* **THE TASK**
Given the material below, return only the lines starting at the line with "Task: Open the Form view dropdown" and ending at the line with "Image resolution: width=1195", exactly as they appear.

--- RECORDS FOR PROCESSING ---

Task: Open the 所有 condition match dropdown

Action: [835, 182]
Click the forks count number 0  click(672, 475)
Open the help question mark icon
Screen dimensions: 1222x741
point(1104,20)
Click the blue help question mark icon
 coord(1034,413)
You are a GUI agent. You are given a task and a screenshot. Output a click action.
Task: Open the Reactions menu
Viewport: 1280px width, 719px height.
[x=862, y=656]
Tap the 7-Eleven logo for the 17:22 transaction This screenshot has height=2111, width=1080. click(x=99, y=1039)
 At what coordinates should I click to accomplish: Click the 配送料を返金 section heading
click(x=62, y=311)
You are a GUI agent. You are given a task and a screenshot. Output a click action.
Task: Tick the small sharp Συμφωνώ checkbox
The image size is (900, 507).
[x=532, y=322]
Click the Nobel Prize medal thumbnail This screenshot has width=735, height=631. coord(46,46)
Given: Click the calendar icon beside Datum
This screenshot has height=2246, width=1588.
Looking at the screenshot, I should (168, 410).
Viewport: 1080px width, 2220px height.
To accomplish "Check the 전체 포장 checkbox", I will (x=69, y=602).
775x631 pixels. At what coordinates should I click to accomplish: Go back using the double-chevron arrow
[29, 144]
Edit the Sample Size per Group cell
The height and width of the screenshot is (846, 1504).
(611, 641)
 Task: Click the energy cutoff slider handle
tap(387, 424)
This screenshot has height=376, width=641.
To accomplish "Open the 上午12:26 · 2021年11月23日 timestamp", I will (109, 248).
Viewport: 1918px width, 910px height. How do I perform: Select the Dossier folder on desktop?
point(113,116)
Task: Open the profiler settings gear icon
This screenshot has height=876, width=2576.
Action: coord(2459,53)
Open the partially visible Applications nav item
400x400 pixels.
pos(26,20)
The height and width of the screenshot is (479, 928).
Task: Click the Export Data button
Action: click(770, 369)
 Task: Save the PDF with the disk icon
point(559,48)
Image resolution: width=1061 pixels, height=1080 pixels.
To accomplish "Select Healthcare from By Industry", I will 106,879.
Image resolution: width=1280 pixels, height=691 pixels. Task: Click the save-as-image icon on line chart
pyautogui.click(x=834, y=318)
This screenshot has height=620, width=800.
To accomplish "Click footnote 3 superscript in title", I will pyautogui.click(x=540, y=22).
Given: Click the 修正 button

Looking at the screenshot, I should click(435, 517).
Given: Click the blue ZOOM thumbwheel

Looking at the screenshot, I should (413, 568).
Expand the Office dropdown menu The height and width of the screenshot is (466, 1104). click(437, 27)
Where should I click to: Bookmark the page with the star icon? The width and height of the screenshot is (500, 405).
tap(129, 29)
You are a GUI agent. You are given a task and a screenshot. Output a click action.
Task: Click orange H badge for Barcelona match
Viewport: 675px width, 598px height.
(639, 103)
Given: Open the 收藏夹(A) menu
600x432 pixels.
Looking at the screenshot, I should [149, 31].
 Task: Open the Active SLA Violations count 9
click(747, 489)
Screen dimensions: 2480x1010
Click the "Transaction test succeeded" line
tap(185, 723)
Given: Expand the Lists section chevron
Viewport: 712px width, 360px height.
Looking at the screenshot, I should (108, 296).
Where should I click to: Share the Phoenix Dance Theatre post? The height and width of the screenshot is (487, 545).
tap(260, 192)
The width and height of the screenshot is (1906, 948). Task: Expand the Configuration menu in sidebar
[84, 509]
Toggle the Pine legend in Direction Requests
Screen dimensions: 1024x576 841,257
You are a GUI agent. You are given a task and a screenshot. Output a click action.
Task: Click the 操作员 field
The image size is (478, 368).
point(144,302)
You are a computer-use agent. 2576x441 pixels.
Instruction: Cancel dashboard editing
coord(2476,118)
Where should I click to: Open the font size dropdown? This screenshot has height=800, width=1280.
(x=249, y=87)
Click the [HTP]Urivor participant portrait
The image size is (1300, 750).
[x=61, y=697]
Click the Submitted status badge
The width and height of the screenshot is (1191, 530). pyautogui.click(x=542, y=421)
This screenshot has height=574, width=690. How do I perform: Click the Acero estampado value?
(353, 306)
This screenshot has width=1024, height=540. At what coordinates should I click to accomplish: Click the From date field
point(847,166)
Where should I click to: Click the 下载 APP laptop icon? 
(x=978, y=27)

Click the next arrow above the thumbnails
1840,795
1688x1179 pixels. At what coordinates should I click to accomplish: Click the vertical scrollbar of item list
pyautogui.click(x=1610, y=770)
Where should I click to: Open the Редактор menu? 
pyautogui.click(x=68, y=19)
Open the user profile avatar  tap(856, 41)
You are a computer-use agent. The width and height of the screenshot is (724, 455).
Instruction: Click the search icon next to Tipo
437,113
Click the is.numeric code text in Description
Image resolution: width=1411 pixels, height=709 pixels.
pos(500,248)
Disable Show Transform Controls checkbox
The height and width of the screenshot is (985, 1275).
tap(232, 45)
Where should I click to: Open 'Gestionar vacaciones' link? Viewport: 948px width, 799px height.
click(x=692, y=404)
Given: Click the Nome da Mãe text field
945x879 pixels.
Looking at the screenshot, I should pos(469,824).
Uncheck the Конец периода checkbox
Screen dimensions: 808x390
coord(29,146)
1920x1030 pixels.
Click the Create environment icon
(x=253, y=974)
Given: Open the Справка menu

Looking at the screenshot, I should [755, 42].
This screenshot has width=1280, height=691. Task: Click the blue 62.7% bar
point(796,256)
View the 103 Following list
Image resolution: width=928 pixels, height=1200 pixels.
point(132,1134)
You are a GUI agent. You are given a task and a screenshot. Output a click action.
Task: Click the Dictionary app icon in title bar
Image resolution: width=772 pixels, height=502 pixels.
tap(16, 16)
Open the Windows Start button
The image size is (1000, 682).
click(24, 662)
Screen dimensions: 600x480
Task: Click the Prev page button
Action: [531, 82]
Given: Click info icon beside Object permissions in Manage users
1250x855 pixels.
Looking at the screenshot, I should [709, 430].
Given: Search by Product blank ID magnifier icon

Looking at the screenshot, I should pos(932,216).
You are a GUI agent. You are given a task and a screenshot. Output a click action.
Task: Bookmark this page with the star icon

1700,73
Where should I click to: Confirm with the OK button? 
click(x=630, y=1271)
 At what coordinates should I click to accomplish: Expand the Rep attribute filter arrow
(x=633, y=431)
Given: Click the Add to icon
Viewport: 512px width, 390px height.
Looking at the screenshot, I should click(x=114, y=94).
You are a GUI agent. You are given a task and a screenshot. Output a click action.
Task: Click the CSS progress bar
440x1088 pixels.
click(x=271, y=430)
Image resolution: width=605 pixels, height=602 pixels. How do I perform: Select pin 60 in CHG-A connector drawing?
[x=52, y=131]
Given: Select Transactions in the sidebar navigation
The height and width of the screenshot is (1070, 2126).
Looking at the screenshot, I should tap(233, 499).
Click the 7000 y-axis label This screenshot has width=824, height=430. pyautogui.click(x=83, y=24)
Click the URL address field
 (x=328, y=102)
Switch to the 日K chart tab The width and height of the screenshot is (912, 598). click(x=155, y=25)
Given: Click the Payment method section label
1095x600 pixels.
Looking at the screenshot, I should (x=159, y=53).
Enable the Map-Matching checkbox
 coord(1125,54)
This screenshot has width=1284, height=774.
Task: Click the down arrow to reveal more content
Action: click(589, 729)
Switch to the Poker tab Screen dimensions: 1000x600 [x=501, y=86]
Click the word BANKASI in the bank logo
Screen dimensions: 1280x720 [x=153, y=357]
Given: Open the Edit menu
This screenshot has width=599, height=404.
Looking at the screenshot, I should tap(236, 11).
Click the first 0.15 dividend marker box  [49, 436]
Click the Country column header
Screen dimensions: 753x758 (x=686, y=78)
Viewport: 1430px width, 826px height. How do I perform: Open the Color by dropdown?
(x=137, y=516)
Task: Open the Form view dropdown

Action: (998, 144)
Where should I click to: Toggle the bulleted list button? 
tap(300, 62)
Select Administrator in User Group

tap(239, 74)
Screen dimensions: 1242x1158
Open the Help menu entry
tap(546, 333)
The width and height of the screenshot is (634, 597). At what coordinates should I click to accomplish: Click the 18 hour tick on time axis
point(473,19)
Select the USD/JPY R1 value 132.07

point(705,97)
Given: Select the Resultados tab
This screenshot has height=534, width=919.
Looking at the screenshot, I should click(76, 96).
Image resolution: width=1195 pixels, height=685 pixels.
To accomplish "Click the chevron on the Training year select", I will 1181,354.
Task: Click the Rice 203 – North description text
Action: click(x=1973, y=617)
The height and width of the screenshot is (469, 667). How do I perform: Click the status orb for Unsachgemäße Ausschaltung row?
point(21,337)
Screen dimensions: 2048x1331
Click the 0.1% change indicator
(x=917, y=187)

---

* **OUTPUT BELOW**
Task: Open the Form view dropdown

Action: (998, 144)
Where should I click to: Toggle the bulleted list button? 
tap(300, 62)
Select Administrator in User Group

tap(239, 74)
Screen dimensions: 1242x1158
Open the Help menu entry
tap(546, 333)
The width and height of the screenshot is (634, 597). At what coordinates should I click to accomplish: Click the 18 hour tick on time axis
point(473,19)
Select the USD/JPY R1 value 132.07

point(705,97)
Given: Select the Resultados tab
This screenshot has height=534, width=919.
Looking at the screenshot, I should click(76, 96).
Image resolution: width=1195 pixels, height=685 pixels.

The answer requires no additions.